John Studd, DSc,MD,FRCOG

8 November 2010

There is a clear link between oestrogens and depression in women. Not only is depression twice as common in women than men but it occurs at times of hormonal fluctuation relating to normal physiological life events. Examples are premenstrual depression, postnatal depression and depression in the menopausal transition.

These have all been shown to be effectively treated with transdermal oestrogens in the dose of approximately oestradiol patches 200 mcgs twice weekly or oestrogen gel 2 grams daily. I believe that this treatment is at least as effective as antidepressants but unfortunately no head to head study of these two modalities have ever been undertaken or published. It is possible also to add transdermal testosterone for improvement in mood, energy and libido. The other hormone progestogen is necessary for seven to ten days per month in women who have a uterus in order to prevent endometrial hyperplasia.

In general terms women have an improvement in mood with oestradiol and testosterone and a decrease in mood in progestogen. The trick is to balance these three hormones depending upon the patient’s symptoms and needs. If the woman is progestogen intolerant the insertion of a progestogen releasing Mirena IUS is extremely useful. It is regrettable that patients with premenstrual depression – a clearly endocrine condition requiring suppression of ovulation with oestrogens are given antidepressants. Similarly patients with postnatal depression are given antidepressants without any consideration of oestrogens. Many women in their forties with perimenopausal or transitional depression will claim that they last felt well during their last pregnancy many years ago and then developed postnatal depression which has not really improved.
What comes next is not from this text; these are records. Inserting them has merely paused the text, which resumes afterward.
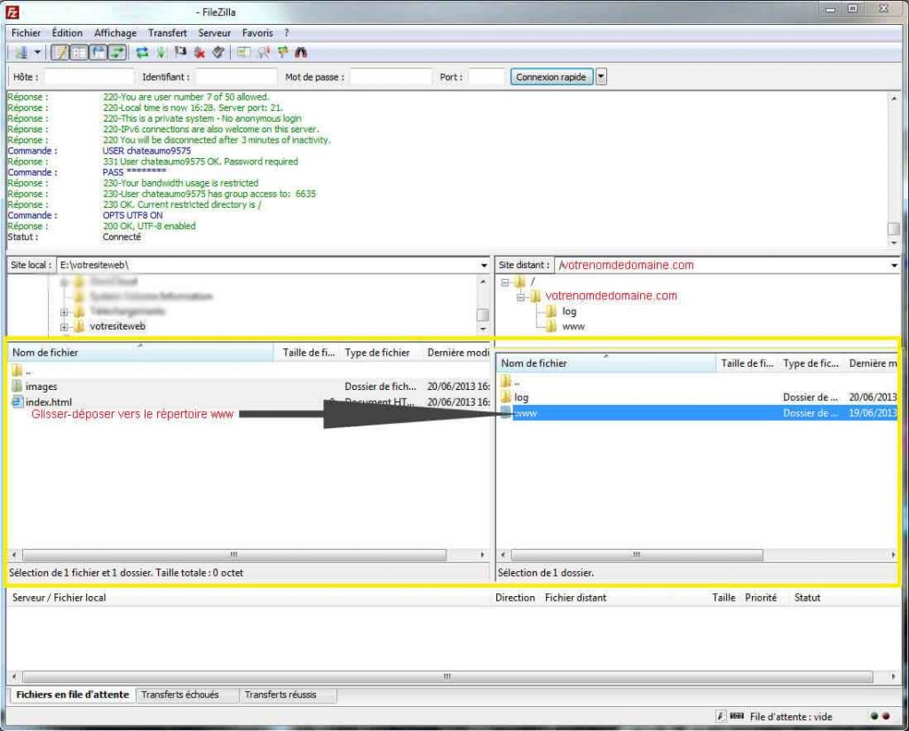
Task: Disconnect from the server using red X icon
Action: pos(201,52)
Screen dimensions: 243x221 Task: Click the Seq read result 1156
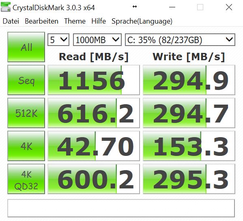[x=94, y=80]
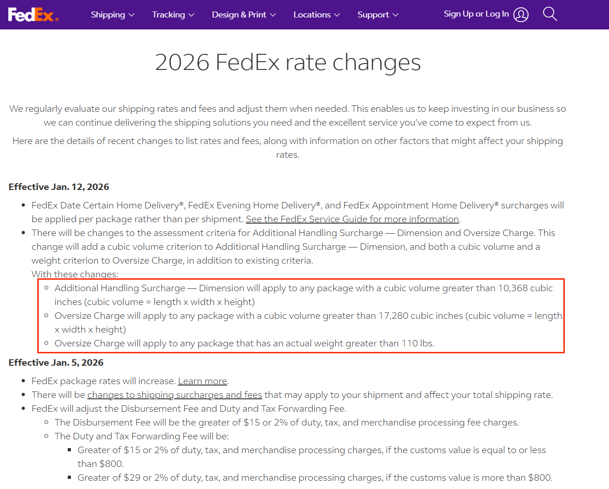Image resolution: width=609 pixels, height=489 pixels.
Task: Click the Sign Up or Log In text
Action: (476, 14)
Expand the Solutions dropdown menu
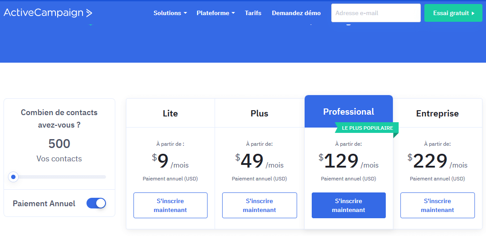Image resolution: width=486 pixels, height=236 pixels. click(170, 13)
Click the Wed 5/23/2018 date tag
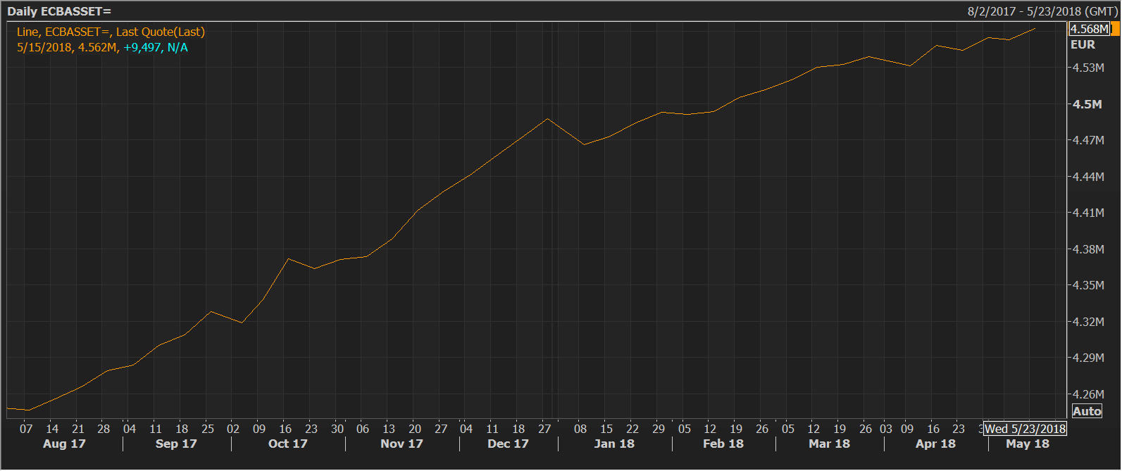The width and height of the screenshot is (1122, 471). [x=1025, y=429]
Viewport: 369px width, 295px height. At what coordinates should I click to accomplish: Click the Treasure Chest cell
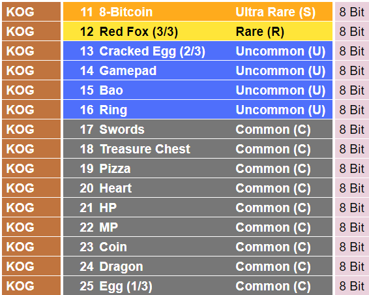tap(145, 149)
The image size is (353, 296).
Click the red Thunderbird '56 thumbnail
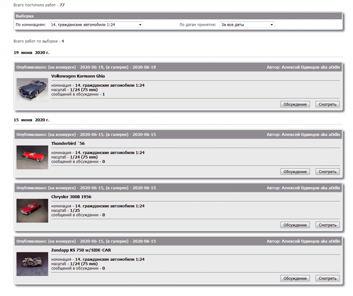pos(32,157)
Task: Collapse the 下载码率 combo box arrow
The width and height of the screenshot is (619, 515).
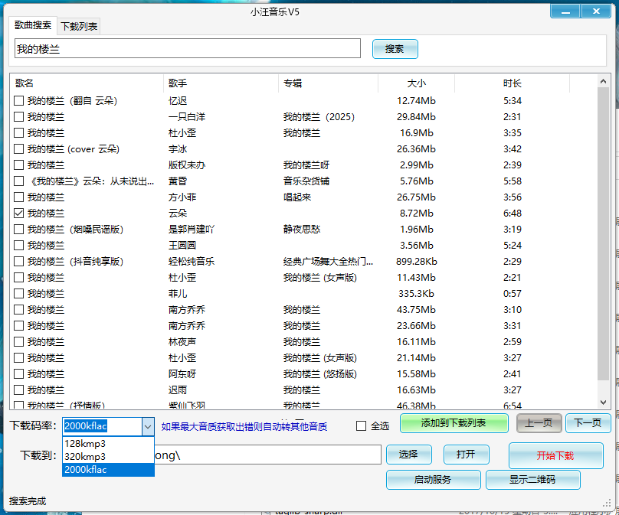Action: 148,426
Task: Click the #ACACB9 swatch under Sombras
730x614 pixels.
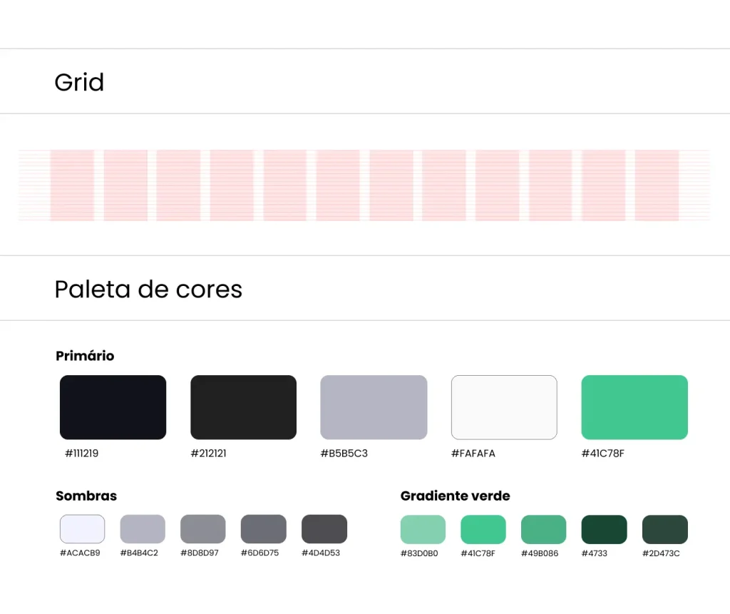Action: (x=82, y=529)
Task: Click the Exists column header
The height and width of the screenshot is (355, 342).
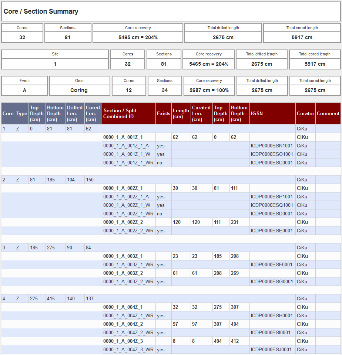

Thus the occurrence of postnatal depression is the clue to the existence of a hormone responsive depression and it is at this time that many women start their ten to twenty year dependence on psychoactive or even mood stabilising drugs. The occurrence of postnatal depression is frequently the turning point in a woman’s mental and emotional health. With this condition there is treatment with various antidepressants over the years with little improvement but much deterioration of personality and self confidence.

The misdiagnosis of premenstrual syndrome by psychiatrists as bipolar disease with treatment by mood stabilising drugs is becoming more obvious. It is not a rare event. Hormone responsive depression cannot be diagnosed by blood tests because all the patients discussed are premenopausal and will have premenopausal levels of FSH and oestradiol. But these may not be optimal for the individual woman. However the way to diagnose premenstrual depression from bipolar disease is in the history.  Those women with severe PMS will nearly always have:

  1. a history of mild or severe PMS as a teenager
  2. relief of depressive symptoms during pregnancy
  3. depression that started or recurred postpartum as postnatal depression
  4. premenstrual depression which returns when menstruation returned months after delivery
  5. premenstrual depression becoming worse with age blending into the menopausal transition and becoming less cyclical
  6. cyclical somatic symptoms such as menstrual migraine, bloating or mastalgia
  7. runs of seven to ten good days per month
  8. recurrent episodes of depression related to periods but rarely have episodes of mania

In this way a tragic misdiagnosis of bipolar disorder and the use of inappropriate powerful mood stabilising and antidepressant drugs can be avoided.